> **THE TASK**
Using the records that follow, copy every line containing the word "Enable".

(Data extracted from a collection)
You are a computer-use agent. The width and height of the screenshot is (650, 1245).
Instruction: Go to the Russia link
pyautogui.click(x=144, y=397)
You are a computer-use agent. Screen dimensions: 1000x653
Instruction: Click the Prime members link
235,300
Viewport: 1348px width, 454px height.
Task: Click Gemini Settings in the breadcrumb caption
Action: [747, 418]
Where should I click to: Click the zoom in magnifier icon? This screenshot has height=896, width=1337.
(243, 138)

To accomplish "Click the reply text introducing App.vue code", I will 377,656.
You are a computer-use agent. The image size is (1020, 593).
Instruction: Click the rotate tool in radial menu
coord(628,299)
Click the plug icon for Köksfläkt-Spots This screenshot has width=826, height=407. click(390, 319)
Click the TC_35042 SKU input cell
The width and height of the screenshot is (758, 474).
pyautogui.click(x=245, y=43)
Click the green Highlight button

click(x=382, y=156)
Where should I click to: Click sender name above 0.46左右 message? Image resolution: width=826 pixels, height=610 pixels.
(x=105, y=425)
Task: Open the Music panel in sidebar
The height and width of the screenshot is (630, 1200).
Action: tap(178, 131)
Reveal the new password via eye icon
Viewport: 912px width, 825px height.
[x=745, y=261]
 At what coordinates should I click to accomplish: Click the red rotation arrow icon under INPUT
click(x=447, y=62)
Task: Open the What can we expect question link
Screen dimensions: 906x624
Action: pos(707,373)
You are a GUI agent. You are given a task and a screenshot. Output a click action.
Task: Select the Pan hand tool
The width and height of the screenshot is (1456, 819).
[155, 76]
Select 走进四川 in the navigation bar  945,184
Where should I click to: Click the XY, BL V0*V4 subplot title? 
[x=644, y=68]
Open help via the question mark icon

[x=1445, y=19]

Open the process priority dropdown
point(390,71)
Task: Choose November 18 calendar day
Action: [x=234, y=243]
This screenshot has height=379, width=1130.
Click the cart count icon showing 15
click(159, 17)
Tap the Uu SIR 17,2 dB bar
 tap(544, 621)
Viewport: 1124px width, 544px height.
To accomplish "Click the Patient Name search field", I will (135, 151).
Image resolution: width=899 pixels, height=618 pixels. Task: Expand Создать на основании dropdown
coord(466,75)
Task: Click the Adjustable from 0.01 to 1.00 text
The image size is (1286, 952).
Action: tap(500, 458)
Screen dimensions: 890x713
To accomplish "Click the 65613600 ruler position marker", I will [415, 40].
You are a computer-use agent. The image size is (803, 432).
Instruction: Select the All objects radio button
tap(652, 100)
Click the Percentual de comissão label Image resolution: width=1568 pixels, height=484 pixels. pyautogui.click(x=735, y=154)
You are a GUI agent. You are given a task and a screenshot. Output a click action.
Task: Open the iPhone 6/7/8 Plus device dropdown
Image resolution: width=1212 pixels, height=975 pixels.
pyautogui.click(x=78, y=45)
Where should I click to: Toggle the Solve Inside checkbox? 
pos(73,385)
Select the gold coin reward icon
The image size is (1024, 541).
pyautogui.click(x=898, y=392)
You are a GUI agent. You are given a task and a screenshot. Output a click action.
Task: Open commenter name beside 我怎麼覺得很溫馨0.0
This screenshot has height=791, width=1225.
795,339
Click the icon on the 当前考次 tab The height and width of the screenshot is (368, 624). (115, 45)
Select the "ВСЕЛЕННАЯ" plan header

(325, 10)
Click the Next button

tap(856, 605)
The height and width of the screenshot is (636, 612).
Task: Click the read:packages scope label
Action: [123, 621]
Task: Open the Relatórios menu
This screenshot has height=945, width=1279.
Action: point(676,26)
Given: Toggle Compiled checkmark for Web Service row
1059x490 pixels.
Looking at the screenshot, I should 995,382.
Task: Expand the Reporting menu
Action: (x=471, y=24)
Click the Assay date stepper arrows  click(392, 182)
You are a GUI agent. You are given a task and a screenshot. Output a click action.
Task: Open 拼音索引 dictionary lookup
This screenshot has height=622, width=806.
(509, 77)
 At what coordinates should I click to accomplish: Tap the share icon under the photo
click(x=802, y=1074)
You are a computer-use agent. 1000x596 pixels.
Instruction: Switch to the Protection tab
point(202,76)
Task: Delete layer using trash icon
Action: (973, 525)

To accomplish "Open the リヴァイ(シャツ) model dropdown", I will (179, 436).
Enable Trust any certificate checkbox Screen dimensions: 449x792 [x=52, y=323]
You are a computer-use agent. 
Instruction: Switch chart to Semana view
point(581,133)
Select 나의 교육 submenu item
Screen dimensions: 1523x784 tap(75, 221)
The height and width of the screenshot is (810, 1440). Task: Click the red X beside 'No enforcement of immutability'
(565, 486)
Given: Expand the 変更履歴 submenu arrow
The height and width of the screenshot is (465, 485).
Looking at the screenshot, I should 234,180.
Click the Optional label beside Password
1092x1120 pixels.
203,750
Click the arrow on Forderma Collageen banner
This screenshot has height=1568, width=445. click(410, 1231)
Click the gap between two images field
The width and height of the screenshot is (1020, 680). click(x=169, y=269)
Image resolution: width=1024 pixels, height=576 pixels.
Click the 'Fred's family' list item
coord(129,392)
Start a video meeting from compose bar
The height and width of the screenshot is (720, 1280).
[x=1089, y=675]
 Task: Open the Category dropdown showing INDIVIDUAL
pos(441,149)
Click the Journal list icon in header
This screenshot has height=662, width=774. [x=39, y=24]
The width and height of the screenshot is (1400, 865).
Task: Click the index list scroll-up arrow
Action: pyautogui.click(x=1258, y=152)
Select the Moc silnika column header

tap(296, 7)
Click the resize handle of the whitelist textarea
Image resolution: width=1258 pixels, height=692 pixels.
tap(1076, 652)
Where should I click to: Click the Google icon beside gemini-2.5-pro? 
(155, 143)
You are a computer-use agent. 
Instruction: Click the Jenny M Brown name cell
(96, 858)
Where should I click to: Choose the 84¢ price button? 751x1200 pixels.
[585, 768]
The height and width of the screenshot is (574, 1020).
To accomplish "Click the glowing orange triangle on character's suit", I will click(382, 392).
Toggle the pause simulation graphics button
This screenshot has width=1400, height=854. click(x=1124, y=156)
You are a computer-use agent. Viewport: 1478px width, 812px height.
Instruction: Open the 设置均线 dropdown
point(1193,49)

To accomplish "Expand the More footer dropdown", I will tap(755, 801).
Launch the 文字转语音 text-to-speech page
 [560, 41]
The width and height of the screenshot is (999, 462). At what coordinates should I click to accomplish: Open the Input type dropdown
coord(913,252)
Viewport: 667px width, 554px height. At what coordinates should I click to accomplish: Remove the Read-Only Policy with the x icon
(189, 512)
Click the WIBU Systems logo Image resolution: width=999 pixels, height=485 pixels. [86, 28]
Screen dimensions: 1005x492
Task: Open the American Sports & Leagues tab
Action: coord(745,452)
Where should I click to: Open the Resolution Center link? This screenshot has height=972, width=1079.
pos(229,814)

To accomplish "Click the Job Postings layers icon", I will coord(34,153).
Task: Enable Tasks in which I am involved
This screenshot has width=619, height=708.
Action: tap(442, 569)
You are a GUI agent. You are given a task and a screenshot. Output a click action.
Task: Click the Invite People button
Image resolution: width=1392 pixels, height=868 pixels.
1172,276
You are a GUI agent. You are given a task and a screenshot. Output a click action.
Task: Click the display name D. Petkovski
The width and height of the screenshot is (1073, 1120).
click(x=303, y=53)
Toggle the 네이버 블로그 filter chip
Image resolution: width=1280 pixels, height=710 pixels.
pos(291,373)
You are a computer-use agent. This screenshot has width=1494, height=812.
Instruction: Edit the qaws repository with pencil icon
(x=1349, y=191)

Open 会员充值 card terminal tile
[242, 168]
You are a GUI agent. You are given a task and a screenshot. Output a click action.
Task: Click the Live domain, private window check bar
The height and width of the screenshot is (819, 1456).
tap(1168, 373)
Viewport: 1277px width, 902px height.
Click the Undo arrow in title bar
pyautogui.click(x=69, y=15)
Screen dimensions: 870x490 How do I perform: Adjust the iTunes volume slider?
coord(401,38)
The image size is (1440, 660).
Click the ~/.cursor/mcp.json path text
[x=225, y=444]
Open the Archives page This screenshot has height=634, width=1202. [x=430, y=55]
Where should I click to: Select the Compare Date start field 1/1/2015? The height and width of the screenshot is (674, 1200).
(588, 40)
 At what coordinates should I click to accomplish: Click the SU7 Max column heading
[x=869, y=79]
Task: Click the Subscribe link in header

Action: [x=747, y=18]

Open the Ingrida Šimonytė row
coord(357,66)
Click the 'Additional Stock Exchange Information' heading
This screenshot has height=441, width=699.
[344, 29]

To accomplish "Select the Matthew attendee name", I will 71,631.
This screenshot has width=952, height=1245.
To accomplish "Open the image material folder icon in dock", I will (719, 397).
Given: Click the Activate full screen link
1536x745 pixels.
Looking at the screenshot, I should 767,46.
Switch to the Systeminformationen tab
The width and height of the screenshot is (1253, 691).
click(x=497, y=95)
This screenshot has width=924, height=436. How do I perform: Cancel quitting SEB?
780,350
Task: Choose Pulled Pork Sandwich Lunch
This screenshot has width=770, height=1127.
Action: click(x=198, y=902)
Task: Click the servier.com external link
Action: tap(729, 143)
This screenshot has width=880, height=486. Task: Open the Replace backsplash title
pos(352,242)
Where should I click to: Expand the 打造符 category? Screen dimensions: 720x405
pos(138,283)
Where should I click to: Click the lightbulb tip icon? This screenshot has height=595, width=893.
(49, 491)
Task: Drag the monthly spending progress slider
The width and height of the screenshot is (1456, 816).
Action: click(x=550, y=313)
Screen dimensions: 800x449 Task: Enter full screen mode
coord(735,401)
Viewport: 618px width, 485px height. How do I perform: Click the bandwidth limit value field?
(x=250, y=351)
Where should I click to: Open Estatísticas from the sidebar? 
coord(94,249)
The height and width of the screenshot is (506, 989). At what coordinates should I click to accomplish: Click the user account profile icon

> **SOLUTION**
Enable Trust any certificate checkbox Screen dimensions: 449x792 [x=52, y=323]
Task: Enable Tasks in which I am involved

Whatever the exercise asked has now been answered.